Das Naturschauspiel am Himmel als Dreingabe, aufgenommen von Lidia während des Rückzugs von der Lichtung. Sie hatte uns auch diese „poetisch-atmosphärische Natur-Theater-Wanderung auf eine zauberhafte Alb-Hochwiese“ (so beschrieben auf der Internetseite des Theaters Lindenhof) ans Herz gelegt.

Und hier geht es mit drei alten weißen Männern weiter.

#PreppoKompakt

Die Bedeutung des Lesens für das analytische und kritische Denken und die Anlage sozialer Fähigkeiten ist also nicht zu unterschätzen. Dies wissen die Freundinnen und Freunde unseres Literaturzirkels, der immerhin von Mai 2010 bis Dienstag dieser Woche exakt 136 Bücher/Romane gemeinsam gelesen, besprochen und gewertet hat. Darunter übrigens auch Victory City von Salman Rushdie, der heute in Frankfurt den Friedenspreis des Deutschen Buchhandels verliehen bekommt.
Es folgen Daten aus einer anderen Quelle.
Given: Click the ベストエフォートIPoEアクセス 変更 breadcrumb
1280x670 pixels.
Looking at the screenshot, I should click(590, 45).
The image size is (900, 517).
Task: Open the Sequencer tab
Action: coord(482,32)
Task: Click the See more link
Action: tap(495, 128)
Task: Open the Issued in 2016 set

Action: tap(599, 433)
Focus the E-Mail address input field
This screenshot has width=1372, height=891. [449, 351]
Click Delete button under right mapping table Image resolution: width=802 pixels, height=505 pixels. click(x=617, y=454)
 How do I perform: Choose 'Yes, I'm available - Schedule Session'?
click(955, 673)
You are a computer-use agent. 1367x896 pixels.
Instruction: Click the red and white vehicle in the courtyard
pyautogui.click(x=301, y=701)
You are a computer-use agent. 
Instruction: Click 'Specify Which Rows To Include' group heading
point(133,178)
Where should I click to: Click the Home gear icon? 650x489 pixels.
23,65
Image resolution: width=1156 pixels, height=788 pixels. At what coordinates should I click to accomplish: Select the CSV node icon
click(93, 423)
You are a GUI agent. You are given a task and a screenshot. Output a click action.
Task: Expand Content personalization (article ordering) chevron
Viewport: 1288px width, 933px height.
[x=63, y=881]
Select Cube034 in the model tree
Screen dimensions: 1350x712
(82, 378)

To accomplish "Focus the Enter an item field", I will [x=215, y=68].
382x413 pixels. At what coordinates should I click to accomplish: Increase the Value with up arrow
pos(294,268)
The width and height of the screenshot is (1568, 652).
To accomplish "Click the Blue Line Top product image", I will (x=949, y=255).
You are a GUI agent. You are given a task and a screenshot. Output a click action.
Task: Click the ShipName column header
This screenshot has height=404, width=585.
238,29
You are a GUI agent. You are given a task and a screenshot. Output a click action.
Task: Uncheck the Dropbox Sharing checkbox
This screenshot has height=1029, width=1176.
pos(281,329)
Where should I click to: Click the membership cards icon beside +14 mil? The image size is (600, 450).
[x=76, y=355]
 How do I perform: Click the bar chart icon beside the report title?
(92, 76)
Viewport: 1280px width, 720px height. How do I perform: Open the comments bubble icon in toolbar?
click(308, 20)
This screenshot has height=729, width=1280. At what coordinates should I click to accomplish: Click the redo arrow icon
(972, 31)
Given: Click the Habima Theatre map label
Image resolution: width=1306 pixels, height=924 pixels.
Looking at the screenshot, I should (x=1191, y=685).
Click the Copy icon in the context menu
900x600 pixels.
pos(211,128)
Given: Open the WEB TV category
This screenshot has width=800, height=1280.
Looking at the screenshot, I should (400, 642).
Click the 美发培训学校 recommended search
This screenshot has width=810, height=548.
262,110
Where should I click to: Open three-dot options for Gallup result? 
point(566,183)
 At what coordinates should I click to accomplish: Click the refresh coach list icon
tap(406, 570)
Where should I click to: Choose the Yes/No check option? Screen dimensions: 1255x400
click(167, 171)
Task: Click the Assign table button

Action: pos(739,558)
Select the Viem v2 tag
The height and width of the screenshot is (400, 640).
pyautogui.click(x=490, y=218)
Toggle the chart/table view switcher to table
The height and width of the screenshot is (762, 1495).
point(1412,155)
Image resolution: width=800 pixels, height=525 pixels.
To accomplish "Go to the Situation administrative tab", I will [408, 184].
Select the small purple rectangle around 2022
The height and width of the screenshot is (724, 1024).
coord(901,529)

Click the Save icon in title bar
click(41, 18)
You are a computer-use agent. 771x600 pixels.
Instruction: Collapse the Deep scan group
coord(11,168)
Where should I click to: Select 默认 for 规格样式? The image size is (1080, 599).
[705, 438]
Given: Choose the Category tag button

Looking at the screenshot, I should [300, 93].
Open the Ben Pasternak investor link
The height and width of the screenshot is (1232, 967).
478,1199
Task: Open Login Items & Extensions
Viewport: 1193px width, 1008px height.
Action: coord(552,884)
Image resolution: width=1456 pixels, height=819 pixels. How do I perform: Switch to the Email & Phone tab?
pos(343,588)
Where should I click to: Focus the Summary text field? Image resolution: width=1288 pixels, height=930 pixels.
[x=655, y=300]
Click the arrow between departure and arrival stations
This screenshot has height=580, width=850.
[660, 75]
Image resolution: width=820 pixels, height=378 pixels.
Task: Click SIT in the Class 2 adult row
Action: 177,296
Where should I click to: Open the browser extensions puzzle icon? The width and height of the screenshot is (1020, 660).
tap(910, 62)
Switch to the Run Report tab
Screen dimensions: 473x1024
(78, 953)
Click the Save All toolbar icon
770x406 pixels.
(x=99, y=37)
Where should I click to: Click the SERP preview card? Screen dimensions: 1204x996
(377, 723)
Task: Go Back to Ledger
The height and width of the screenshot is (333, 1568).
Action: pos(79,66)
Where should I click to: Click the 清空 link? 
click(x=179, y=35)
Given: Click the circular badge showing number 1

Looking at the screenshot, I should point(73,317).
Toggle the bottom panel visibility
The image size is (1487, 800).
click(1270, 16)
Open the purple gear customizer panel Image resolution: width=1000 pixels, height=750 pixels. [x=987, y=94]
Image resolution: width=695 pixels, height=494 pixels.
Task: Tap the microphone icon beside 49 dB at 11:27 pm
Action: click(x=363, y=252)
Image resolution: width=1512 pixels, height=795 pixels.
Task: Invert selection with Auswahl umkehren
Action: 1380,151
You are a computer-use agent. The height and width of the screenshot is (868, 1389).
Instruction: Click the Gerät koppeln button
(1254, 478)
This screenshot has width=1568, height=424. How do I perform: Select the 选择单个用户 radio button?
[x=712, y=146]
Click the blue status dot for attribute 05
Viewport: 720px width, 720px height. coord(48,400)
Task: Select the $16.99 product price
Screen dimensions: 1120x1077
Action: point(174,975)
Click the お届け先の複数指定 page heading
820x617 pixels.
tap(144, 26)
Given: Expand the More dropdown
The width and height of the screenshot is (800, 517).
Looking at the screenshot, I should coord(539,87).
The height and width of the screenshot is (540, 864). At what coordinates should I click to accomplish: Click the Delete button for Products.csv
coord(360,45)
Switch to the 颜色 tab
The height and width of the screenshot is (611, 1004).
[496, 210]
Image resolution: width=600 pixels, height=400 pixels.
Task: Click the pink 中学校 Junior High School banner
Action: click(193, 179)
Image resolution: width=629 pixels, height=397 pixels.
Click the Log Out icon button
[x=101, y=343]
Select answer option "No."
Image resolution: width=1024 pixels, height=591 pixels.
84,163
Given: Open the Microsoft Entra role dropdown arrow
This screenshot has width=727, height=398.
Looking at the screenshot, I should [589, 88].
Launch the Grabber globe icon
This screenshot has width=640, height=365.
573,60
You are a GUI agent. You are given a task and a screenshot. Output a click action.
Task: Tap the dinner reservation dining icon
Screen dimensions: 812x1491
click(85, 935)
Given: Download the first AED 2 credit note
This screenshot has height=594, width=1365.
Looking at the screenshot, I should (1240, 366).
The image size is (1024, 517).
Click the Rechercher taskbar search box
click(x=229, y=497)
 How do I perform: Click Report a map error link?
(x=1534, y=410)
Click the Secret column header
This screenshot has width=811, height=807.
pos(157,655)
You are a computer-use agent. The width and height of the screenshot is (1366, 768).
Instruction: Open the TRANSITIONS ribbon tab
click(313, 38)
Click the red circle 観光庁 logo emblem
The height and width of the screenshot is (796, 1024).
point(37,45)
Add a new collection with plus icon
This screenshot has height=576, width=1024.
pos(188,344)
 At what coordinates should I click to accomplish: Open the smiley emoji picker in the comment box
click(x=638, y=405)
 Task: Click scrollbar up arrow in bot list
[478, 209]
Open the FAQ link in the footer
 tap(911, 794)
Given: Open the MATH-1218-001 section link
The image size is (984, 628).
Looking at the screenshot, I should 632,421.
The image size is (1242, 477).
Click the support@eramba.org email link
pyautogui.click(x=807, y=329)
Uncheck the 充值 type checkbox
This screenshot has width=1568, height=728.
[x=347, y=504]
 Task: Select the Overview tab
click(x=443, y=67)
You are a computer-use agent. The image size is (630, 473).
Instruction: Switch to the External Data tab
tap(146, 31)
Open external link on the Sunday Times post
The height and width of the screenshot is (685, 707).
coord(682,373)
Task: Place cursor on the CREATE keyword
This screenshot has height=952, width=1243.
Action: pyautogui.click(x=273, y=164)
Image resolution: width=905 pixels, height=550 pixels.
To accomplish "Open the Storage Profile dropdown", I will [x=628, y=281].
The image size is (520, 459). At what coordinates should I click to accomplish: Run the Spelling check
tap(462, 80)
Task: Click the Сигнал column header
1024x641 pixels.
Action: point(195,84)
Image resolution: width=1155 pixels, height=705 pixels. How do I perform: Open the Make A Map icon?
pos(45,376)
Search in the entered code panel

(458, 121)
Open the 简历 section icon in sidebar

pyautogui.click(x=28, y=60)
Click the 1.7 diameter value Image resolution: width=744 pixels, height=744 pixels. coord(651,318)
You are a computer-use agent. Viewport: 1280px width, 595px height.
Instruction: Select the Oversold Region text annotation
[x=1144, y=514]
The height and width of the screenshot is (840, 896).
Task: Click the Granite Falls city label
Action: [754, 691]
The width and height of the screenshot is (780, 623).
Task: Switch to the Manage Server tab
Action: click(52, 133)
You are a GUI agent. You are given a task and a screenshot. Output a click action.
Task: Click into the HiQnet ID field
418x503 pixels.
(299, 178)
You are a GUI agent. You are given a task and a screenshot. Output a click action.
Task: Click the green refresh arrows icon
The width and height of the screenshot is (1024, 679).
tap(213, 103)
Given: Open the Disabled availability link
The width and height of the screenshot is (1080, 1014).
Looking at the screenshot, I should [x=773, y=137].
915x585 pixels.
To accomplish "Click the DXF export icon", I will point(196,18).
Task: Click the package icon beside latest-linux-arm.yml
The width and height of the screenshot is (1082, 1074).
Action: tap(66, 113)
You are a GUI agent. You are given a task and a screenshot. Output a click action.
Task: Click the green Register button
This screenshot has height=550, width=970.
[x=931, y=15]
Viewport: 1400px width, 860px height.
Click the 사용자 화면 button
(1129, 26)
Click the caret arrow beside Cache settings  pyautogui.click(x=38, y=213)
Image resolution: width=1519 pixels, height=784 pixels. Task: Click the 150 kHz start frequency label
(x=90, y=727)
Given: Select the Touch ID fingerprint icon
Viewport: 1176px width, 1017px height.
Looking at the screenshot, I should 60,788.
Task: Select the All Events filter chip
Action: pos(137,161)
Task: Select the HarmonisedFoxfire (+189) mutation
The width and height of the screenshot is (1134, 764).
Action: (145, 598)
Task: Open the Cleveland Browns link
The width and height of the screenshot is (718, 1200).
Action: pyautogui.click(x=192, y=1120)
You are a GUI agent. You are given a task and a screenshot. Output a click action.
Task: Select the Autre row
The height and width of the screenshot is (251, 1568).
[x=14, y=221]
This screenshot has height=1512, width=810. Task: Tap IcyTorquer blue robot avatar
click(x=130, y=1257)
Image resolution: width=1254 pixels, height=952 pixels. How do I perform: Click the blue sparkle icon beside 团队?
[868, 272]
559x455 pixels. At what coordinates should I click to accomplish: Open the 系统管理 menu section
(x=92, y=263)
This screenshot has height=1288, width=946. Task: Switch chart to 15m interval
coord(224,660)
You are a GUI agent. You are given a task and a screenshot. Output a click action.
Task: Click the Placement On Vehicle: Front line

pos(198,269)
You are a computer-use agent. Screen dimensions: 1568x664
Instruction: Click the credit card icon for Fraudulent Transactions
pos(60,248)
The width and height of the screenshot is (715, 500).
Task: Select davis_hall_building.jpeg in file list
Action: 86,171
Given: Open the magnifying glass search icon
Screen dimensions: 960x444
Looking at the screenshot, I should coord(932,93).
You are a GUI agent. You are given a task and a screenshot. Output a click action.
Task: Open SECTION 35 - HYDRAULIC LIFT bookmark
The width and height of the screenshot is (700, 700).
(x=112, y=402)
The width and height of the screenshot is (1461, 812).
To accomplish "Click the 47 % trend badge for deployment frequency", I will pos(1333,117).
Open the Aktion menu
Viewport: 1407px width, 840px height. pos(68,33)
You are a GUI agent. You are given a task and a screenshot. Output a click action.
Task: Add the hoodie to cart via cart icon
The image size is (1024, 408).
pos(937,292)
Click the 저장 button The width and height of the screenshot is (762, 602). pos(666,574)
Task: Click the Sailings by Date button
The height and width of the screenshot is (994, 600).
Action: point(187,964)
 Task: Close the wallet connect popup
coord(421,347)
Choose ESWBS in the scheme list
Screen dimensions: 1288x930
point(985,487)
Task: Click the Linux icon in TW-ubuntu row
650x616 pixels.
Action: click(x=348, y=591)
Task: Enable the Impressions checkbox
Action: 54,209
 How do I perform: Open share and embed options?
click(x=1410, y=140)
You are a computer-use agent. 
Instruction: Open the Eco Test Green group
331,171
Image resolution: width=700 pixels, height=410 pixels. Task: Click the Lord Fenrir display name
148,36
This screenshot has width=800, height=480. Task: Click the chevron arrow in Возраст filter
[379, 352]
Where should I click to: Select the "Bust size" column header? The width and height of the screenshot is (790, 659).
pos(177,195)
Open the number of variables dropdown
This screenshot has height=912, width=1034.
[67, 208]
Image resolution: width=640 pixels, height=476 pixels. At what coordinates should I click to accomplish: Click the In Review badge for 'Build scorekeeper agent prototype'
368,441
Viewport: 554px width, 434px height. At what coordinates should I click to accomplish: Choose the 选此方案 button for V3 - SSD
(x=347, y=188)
Welch ein Zufall, zweimal die Zahl 136! Schon in der #6 hatten wir ein Zitat Albert Einsteins bemüht: “Der Zufall ist Gottes Art anonym zu bleiben”. Und in der #7 auf die bei häufiger Nutzung des Smartphones abnehmende Denkfähigkeit verwiesen: “Denken war gestern; heute ist Schnattern.”